Christiania – Über das Leben in einer Hippiekommune
Gefangen im Prüfungsstress hinterfragt so mancher prokrastinierende Lerntyp sein Studium. Vorwürfe wie „Wieso habe ich nicht früher angefangen?“ enden dann in Fragen wie „Wieso tue ich mir diesen Stress überhaupt an?“. Die deutsche Arbeitsmentalität setzt uns mental ganz schön unter Druck. Da kann man an manchen Tagen schon einmal den Kapitalismus hinterfragen.
Diesem Leitgedanken ist auch eine Kommune in Kopenhagen gefolgt: die Freistadt Christiania. Als Freistaat leben die Bewohner ganz nach ihren eigenen Regeln abseits von jeglichem Alltagsstress, so wie es scheint. Inmitten von Dänemarks Hauptstadt befindet sich die 34 Hektar große alternative Wohnsiedlung. Auf einem ehemaligen Militärgelände gelegen hat sich seit 1971 eine Gemeinschaft von Hippies, Freigeistern und kreativen Künstlern niedergelassen. Bunte Graffities zieren die Gebäude und ein großer Marktplatz, auf welchem Schmuck und andere Souvenirs verkauft werden, lädt zum stöbern ein. Folgt man dem Kiesweg, der sich durch den Markt zieht, so gelangt man auf eine Straße, die von roten und gelben Lampions geschmückt wird: die Pusher Street. „No photos“, warnt ein großes Schild vor dem sogenannten Green Light District. Hier gelten eigene Gesetze. Diverse Verkäufer preisen verschiedenste Sorten von Haschisch an, am Straßenrand wachsen Marihuana-Pflanzen und in den Cafés und auf Bänken sammeln sich kiffende Besucher. Ein Mann schläft mit seinem Kopf auf dem Tisch und erntet lachen von den umstehenden Gästen. Hier scheint das Leben entspannt zu sein, auch ohne strikte Regeln.

Vorgegebene Datensätze>

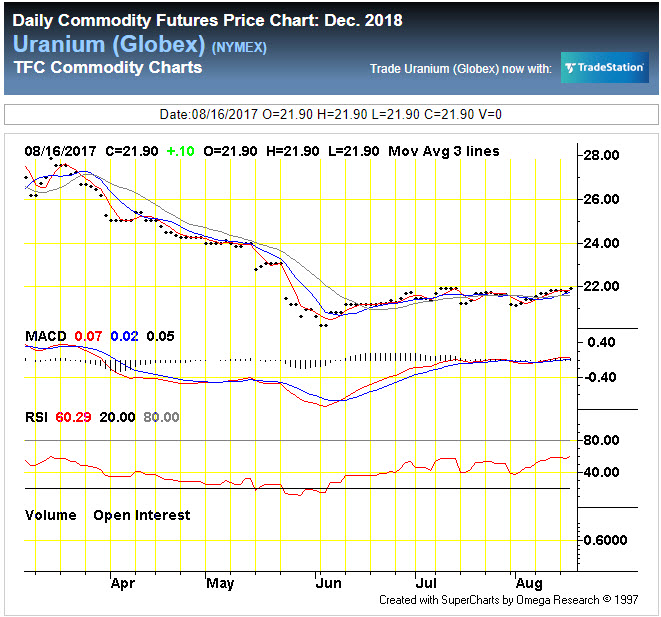Click the Uranium (Globex) title heading

110,44
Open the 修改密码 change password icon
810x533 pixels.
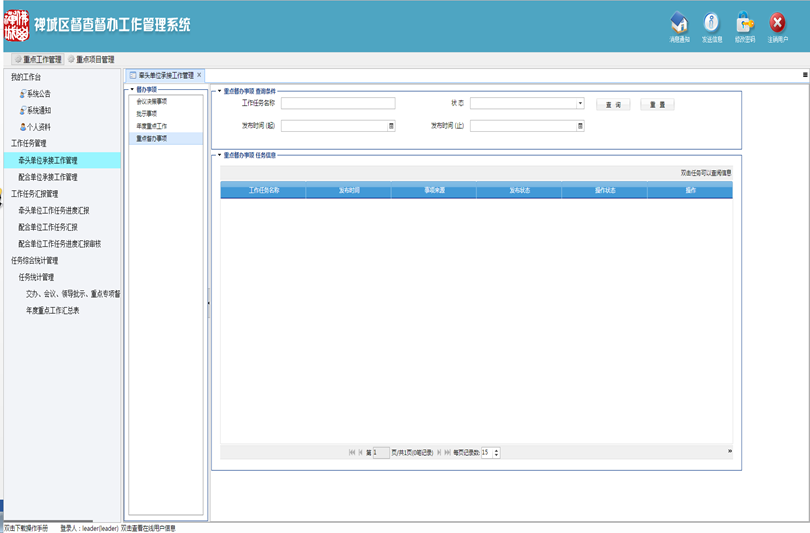[x=744, y=24]
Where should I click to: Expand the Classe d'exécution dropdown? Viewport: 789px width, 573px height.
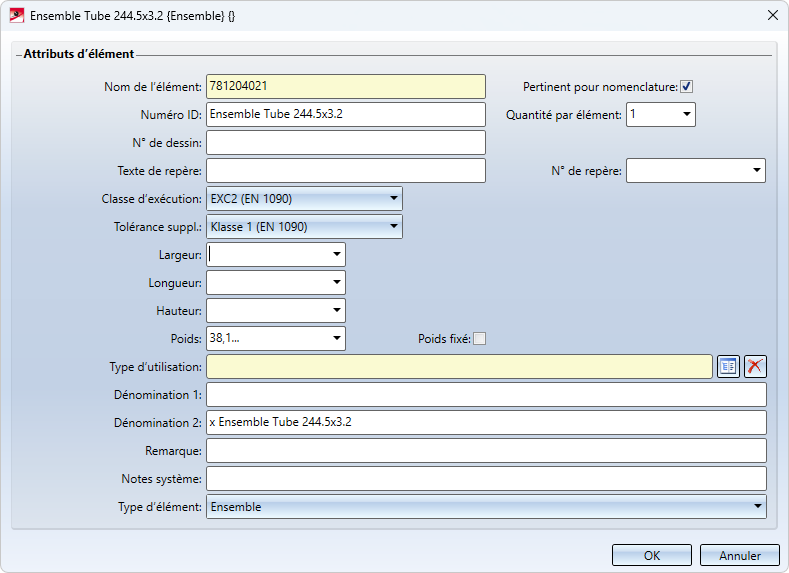tap(393, 199)
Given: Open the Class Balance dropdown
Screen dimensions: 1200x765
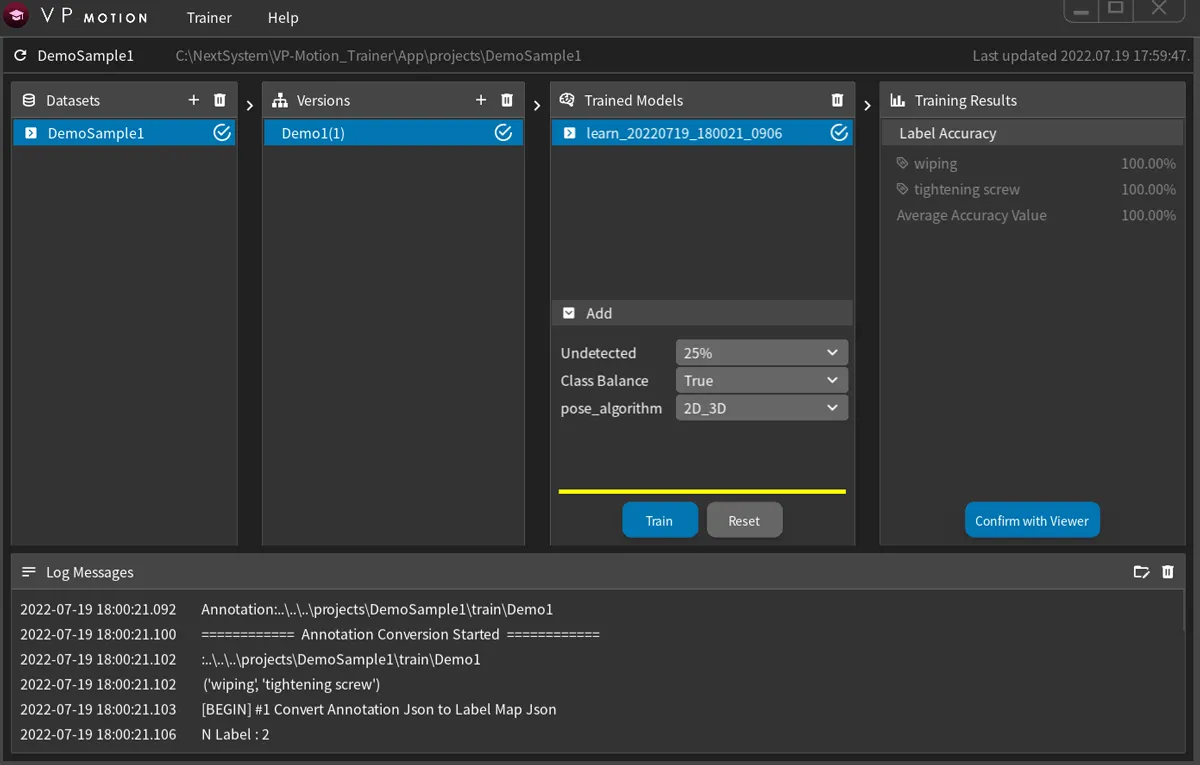Looking at the screenshot, I should [x=762, y=381].
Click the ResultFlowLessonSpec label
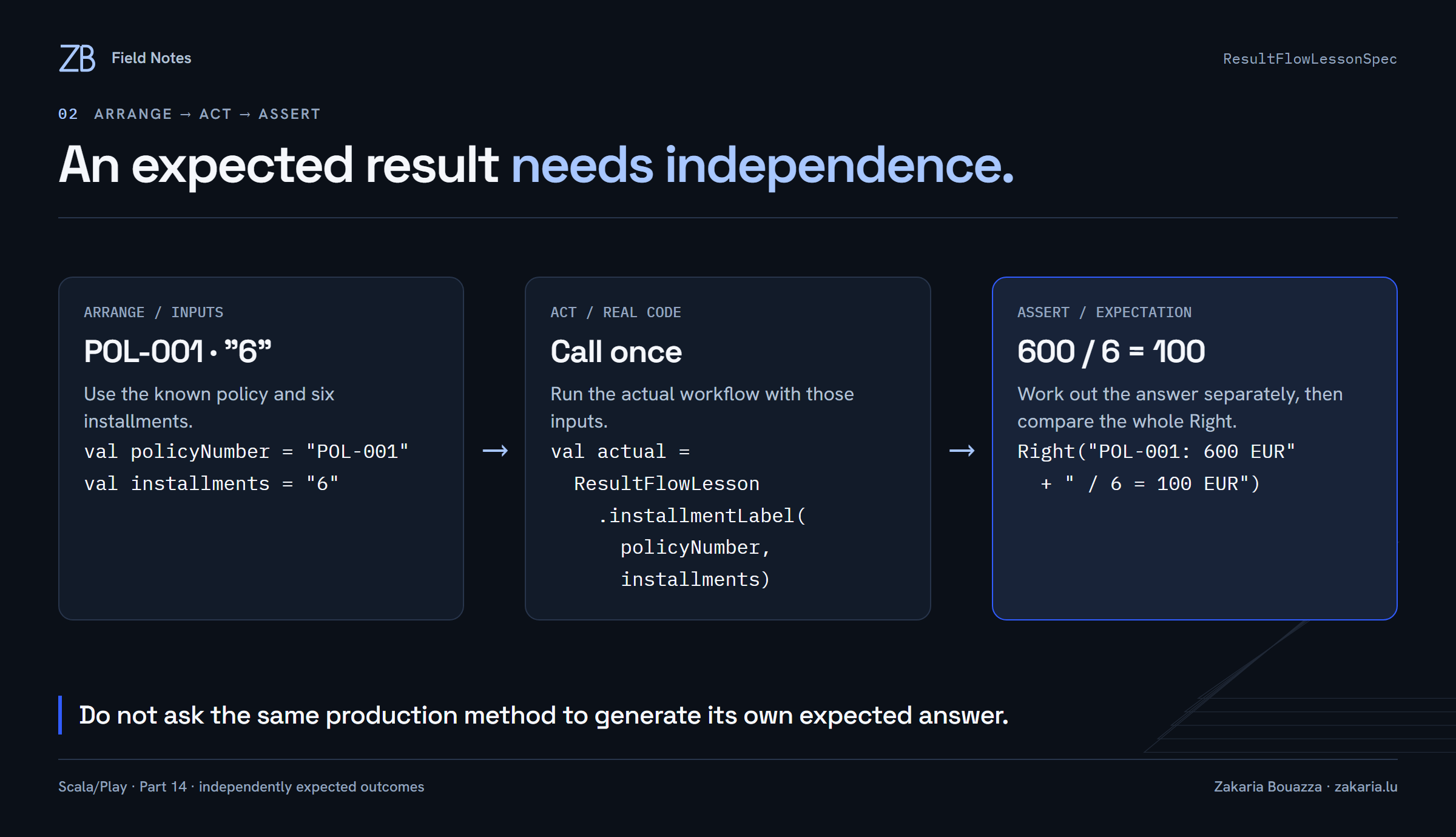This screenshot has width=1456, height=837. tap(1310, 59)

Gelesenes anwenden>
- 1) Beantworte anhand des Textes über Christiania die folgenden Fragen:
(a) Wie groß ist die alternative Wohnsiedlung?
(b) Auf welcher Art von Gelände liegt sie?
(c) Mit Lampions welcher Farben ist die Pusher Street geschmückt?
- 2) Prüfe, ob die folgenden Aussagen mit dem Text über Christiania übereinstimmen, und belege jede Entscheidung mit einem wörtlichen Zitat:
(a) Christiania liegt außerhalb von Kopenhagen.
(b) Auf dem Marktplatz werden Schmuck und Souvenirs verkauft.
(c) In der Pusher Street wachsen keine Pflanzen.
- 3) Führe den Text über Christiania im Anschluss an seinen letzten Satz fort.

Lösungen>
- 1)
(a) Sie ist 34 Hektar groß.
(b) Sie liegt auf einem ehemaligen Militärgelände.
(c) Die Lampions sind rot und gelb.

- 2)
(a) Nein: „Inmitten von Dänemarks Hauptstadt befindet sich die 34 Hektar große alternative Wohnsiedlung.“
(b) Ja: „ein großer Marktplatz, auf welchem Schmuck und andere Souvenirs verkauft werden“
(c) Nein: „am Straßenrand wachsen Marihuana-Pflanzen“

- 3)
„Das Ziel von Christiania ist das Erschaffen einer selbst-regierenden Gesellschaft, in der alle und jeder für sich für das Wohlergehen der gesamten Gemeinschaft verantwortlich ist. Unsere Gesellschaft
soll ökonomisch selbsttragend sein, und als solche ist es unser Bestreben, unerschütterlich in unserer Überzeugung zu sein, dass psychologische und physische Armut verhindert werden kann.“, lautet es im Leitbild von Christiania. Auch Leute, die es schwer haben sich in die Gesellschaft einzugliedern, wie z.B. Sucht-abhängige Menschen, sind in Christiania willkommen. Verlässt man die touristischen Bereiche, so kann man über kleine Straßen und Trampelpfade die Häuser der Einwohner bestaunen. Ob selbstgebaute Hütten oder architektonische Meisterwerke, in Christiania toben sich die Bewohner ganz aus, wie sie lustig sind. Auch über einen eigenen See verfügt die Freistadt und so findet man inmitten von Kopenhagens Hauptstadt eine Ruhe-Oase.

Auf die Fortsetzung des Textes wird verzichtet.